WestJet’s advisory applies to Myrtle Beach-bound passengers, for travel on Sept. 14.

Meanwhile Isaac, tipping between tropical storm and hurricane status, is heading for the Lesser Antilles islands in the Caribbean, potentially by Sept. 13. WestJet is waiving change fees for Bridgetown flights Sept. 14, while Air Canada’s Bridgetown advisory applies to tickets purchased no later than Sept. 10, for travel Sept. 12 – 14. Carnival is also keeping an eye on the storm, making port adjustments to its Sept. 8 Carnival Vista itinerary.

And in Hawaii, just recently shaking off the wind and rain from Hurricane Lane, Air Canada’s advisory for Tropical Storm Olivia applies to tickets purchased no later than Sept. 10 for travel between now and Sept. 13, for any flight to or from Hawaii. WestJet’s advisory applies to travel to/from Hawaii Sept. 11 – 13.

The biggest storm of the three so far is Florence and in the U.S. mandatory evacuations are in place for parts of North Carolina, South Carolina and Virginia.

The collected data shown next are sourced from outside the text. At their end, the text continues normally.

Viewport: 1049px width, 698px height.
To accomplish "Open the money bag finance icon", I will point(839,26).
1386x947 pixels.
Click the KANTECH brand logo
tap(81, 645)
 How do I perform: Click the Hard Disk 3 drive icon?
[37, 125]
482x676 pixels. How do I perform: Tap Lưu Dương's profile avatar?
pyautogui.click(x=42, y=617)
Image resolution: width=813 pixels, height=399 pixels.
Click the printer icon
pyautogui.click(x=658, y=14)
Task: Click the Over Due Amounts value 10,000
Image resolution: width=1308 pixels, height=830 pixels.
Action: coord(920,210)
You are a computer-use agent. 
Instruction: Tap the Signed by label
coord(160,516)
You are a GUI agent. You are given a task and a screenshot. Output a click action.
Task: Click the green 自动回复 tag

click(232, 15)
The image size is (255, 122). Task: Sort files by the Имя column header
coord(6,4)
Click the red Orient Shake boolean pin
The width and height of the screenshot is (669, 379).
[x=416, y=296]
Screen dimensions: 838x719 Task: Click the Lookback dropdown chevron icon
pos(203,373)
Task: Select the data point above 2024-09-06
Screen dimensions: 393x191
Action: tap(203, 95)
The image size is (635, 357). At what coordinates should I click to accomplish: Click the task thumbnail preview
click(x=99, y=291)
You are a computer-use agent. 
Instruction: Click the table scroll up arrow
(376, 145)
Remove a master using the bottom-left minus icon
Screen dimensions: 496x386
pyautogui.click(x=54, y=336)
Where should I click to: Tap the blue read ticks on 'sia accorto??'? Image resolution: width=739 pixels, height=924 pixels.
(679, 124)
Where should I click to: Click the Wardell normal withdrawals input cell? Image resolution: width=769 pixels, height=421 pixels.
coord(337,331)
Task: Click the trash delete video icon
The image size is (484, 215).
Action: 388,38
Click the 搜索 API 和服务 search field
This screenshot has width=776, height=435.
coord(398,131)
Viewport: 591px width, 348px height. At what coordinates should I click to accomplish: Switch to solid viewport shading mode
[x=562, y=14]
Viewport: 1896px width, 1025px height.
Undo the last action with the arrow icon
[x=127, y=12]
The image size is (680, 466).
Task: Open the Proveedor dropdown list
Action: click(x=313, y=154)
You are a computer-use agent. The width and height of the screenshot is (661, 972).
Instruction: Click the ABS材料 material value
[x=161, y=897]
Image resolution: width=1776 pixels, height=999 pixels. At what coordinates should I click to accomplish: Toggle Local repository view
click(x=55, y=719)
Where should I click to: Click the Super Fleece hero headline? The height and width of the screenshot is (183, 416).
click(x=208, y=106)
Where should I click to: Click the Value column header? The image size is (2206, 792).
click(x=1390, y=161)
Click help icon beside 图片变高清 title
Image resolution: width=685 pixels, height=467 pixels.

Hurricane Florence’s top winds dipped to 215 kph this morning, but it remains a Category 4 storm and is expected to approach the most-damaging Category 5 status as it slows and strengthens over very warm ocean water off the coast of North and South Carolina.

The centre of the massive storm is then forecast to meander Thursday, Friday and Saturday over a stretch of coastline saturated by rising seas, inundating several states with rainfall and triggering life-threatening floods.

The size of Florence is “staggering,” says National Hurricane Center Director Ken Graham.

“We could cover several states easily with the cloud cover alone,” he added. “This is not just a coastal event.”

Rainfall will be extremely heavy, dumping up to 10 to 20 inches over the next seven days over much of North Carolina and Virginia, and up to 30 inches in some places. Combined with high tides, the storm surge could reach 12 feet at the centre of the storm, say forecasters.

North Carolina Gov. Roy Cooper said his state is “in the bullseye” and urged people to “get ready now.”

South Carolina’s governor ordered the state’s entire coastline evacuated starting at noon today and predicted that one million people would flee as highways reverse directions. Virginia’s governor ordered a mandatory evacuation for some residents of low-lying coastal areas, while some coastal counties in North Carolina have done the same.

Tuesday’s seven-day rainfall forecast showed 20 inches or more falling there, part of a wide swath of rainfall that could total 10 inches or more over much of Virginia and drench the nation’s capital.

Florence could hit the Carolinas harder than any hurricane since Hazel packed 209 kph winds in 1954. That Category 4 storm destroyed 15,000 buildings and killed 19 people in North Carolina. In the six decades since then, many thousands of people have moved to the coast.

Watches were in effect today for a storm surge that could reach up to 12 feet at high tide on a stretch from Cape Fear to Cape Lookout in North Carolina, forecasters said. A hurricane watch was in effect for Edisto Beach, South Carolina, to Virginia’s southern border, and the first hurricane-force winds arriving late Thursday.

Florence is expected to linger once onshore, downing trees, knocking out electricity and causing widespread flooding.

A warm ocean is the fuel that powers hurricanes, and this area of the ocean is seeing temperatures peak near 85 degrees (30 Celsius), says hurricane specialist Eric Blake. And with little wind shear to pull the storm apart, Florence’s hurricane-strength winds are expanding, reaching 64 kilometres from the eye of the storm.

“Unfortunately, the models were right. Florence has rapidly intensified into an extremely dangerous hurricane,” said Blake, predicting that the hurricane’s top sustained winds would approach the 253 kph threshold for a wost-case Category 5 scenario.

By 8 a.m. this morning Florence was centred about 1,530 kilometres east-southeast of Cape Fear, North Carolina, and moving west-northwest at 24 kph. Its centre will move between Bermuda and the Bahamas on Tuesday and Wednesday and approach the coast of South Carolina or North Carolina on Thursday.